A Special Sunday - Christ the King or The Reign of Christ Sunday
This Sunday is a special one, and the last Sunday of the Church year. Next week we begin the church year with the four Sundays of Advent.Because it is a special Sunday it comes with a few names: Christ the King Sunday, The Reign of Christ Sunday, and Stir Up Sunday. That last one apparently has something to do with reminding congregations to ‘stir up’ the Christmas pudding all ready for Christmas day. It is also about God stirring up our wills that we might get on with the work of the kingdom. So what might that be about?
We are offered a range of images of God’s kingdom in today’s readings. David offers us this image in his last words.
“One who rules over people justly,
ruling in the fear of God,
is like the light of morning,
like the sun rising on a cloudless morning,
gleaming from the rain on the grassy land. “ (2 Samuel 23:3-4)
As we watch with horror at the images from Beirut and Paris over the last week this image seems so far away from our experience. Jesus words to Pilate, that his kingdom is not of this world seems all too true. How could Christ be king in this violent mess?
All four gospel writers write their gospels to show people that the true nature of the kingdom of God is only found in Jesus’ life and death. Each Sunday we pray “Your kingdom come on earth as in heaven.” The kingdom of God, the reign of Christ is all around us, it is just not governed by our notions of kingdom.
So as we finish this church year, I offer these two quotes for us to ponder.
“Of course, part of the challenge in all of this is the penchant to limit kingdom to location. This is when the “reign of Christ” is a helpful corrective for this festival Sunday, not just for the sake how we talk about Jesus and the titles we give to Jesus, but for the sake of realizing that Jesus’ kingdom is a state of being, a way to live, a commitment to a particular way to view the world.”
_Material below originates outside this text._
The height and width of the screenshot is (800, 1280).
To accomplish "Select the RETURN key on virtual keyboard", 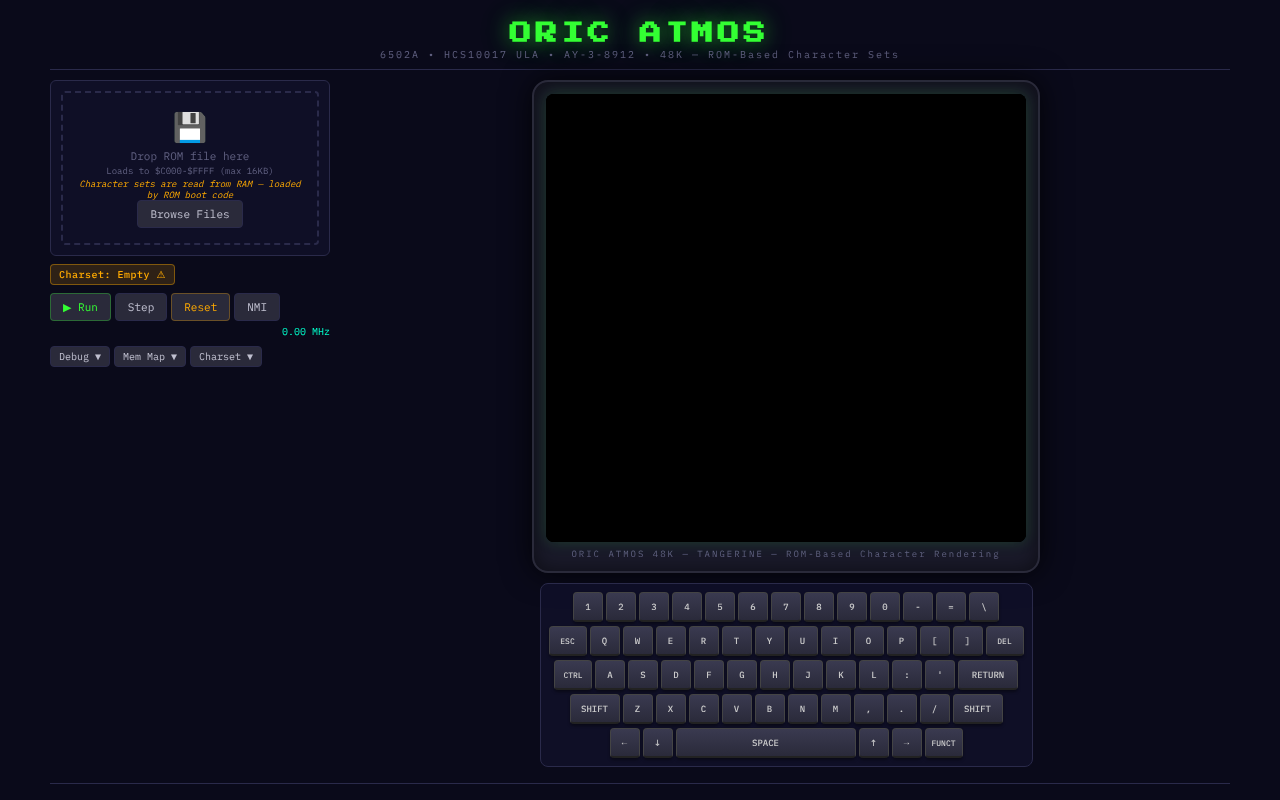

It is so good to celebrate the feast of Christ the king in the context of the passion. Obsession with power so easily 'rescues' Jesus (and God) from all of this and makes the resurrection the point of return to power from the embarrassment or the stunt of incarnation. The military Jesus makes an appearance quite soon and people forget kingship is a broken metaphor which has legitimacy only in its subversion. Our task is no less today to proclaim the kingdom of God, a kingship not of this world - but here and now.